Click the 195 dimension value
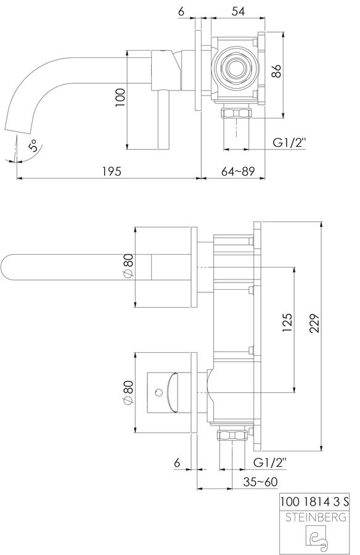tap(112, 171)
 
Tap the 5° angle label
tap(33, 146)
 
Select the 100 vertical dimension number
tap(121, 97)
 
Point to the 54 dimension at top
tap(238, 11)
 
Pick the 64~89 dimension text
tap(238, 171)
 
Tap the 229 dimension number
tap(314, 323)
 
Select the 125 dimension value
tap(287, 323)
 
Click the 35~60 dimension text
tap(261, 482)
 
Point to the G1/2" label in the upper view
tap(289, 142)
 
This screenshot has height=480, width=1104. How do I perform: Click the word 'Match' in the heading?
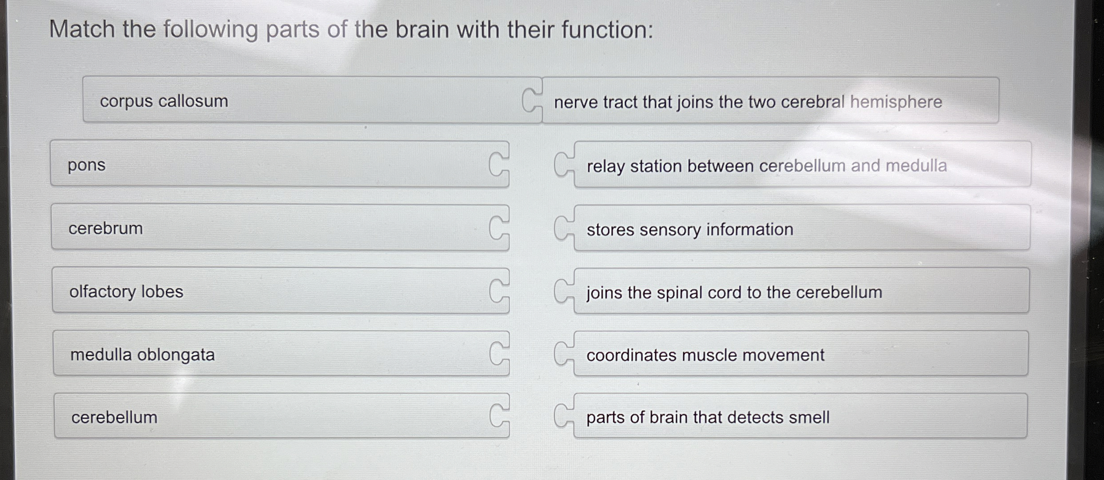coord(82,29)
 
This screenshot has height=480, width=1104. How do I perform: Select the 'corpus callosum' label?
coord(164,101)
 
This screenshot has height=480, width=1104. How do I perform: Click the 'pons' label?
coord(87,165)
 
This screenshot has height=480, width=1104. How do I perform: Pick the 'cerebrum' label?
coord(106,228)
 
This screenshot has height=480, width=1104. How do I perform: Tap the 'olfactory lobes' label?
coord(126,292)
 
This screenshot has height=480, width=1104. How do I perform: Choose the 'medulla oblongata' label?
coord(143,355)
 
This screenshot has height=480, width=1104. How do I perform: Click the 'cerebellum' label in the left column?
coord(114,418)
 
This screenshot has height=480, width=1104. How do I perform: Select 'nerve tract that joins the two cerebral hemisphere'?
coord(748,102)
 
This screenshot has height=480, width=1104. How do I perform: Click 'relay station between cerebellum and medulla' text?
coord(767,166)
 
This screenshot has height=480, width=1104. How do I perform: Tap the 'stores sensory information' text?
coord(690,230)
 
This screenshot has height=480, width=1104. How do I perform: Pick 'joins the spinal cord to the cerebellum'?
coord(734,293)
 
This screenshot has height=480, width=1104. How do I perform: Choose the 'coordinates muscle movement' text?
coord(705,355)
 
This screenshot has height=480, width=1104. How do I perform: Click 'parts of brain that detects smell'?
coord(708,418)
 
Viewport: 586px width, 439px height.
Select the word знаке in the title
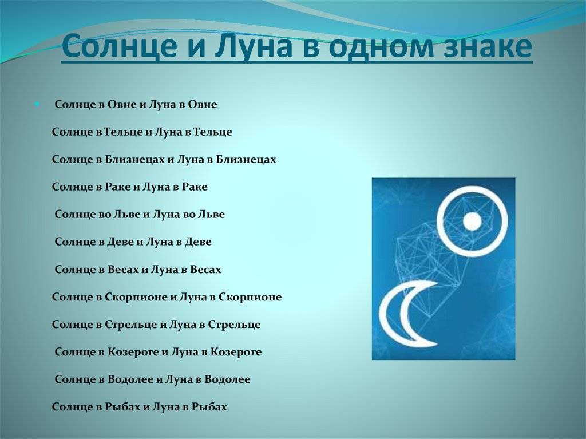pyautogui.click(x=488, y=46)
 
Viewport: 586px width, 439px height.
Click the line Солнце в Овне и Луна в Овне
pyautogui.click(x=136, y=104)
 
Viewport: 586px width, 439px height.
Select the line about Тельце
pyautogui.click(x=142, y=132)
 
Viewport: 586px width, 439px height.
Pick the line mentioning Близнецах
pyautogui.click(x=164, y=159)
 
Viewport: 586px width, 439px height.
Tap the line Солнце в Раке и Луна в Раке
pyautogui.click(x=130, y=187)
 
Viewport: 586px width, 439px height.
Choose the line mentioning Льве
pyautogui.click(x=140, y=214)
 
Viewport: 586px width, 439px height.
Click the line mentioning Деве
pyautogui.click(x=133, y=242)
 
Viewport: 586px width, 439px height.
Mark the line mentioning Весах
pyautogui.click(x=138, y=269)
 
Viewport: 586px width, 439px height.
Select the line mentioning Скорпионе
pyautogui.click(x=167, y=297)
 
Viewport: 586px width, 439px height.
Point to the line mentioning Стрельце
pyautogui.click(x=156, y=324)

◇ ◇ ◇ ◇ ◇ ◇ ◇

Return all of the lines above verbatim, omitting the pictures from your answer.

Written answer:
Click the 195 dimension value
tap(112, 171)
 
Tap the 5° angle label
tap(33, 146)
 
Select the 100 vertical dimension number
tap(121, 97)
 
Point to the 54 dimension at top
tap(238, 11)
 
Pick the 64~89 dimension text
tap(238, 171)
 
Tap the 229 dimension number
tap(314, 323)
 
Select the 125 dimension value
tap(287, 323)
 
Click the 35~60 dimension text
tap(261, 482)
 
Point to the G1/2" label in the upper view
tap(289, 142)
 
This screenshot has height=480, width=1104. How do I perform: Click the word 'Match' in the heading?
coord(82,29)
 
This screenshot has height=480, width=1104. How do I perform: Select the 'corpus callosum' label?
coord(164,101)
 
This screenshot has height=480, width=1104. How do I perform: Click the 'pons' label?
coord(87,165)
 
This screenshot has height=480, width=1104. How do I perform: Pick the 'cerebrum' label?
coord(106,228)
 
This screenshot has height=480, width=1104. How do I perform: Tap the 'olfactory lobes' label?
coord(126,292)
 
This screenshot has height=480, width=1104. How do I perform: Choose the 'medulla oblongata' label?
coord(143,355)
 
This screenshot has height=480, width=1104. How do I perform: Click the 'cerebellum' label in the left column?
coord(114,418)
 
This screenshot has height=480, width=1104. How do I perform: Select 'nerve tract that joins the two cerebral hemisphere'?
coord(748,102)
 
This screenshot has height=480, width=1104. How do I perform: Click 'relay station between cerebellum and medulla' text?
coord(767,166)
 
This screenshot has height=480, width=1104. How do I perform: Tap the 'stores sensory information' text?
coord(690,230)
 
This screenshot has height=480, width=1104. How do I perform: Pick 'joins the spinal cord to the cerebellum'?
coord(734,293)
 
This screenshot has height=480, width=1104. How do I perform: Choose the 'coordinates muscle movement' text?
coord(705,355)
 
This screenshot has height=480, width=1104. How do I perform: Click 'parts of brain that detects smell'?
coord(708,418)
 
Viewport: 586px width, 439px height.
Select the word знаке in the title
pyautogui.click(x=488, y=46)
 
Viewport: 586px width, 439px height.
Click the line Солнце в Овне и Луна в Овне
pyautogui.click(x=136, y=104)
 
Viewport: 586px width, 439px height.
Select the line about Тельце
pyautogui.click(x=142, y=132)
 
Viewport: 586px width, 439px height.
Pick the line mentioning Близнецах
pyautogui.click(x=164, y=159)
 
Viewport: 586px width, 439px height.
Tap the line Солнце в Раке и Луна в Раке
pyautogui.click(x=130, y=187)
 
Viewport: 586px width, 439px height.
Choose the line mentioning Льве
pyautogui.click(x=140, y=214)
 
Viewport: 586px width, 439px height.
Click the line mentioning Деве
pyautogui.click(x=133, y=242)
 
Viewport: 586px width, 439px height.
Mark the line mentioning Весах
pyautogui.click(x=138, y=269)
 
Viewport: 586px width, 439px height.
Select the line mentioning Скорпионе
pyautogui.click(x=167, y=297)
 
Viewport: 586px width, 439px height.
Point to the line mentioning Стрельце
pyautogui.click(x=156, y=324)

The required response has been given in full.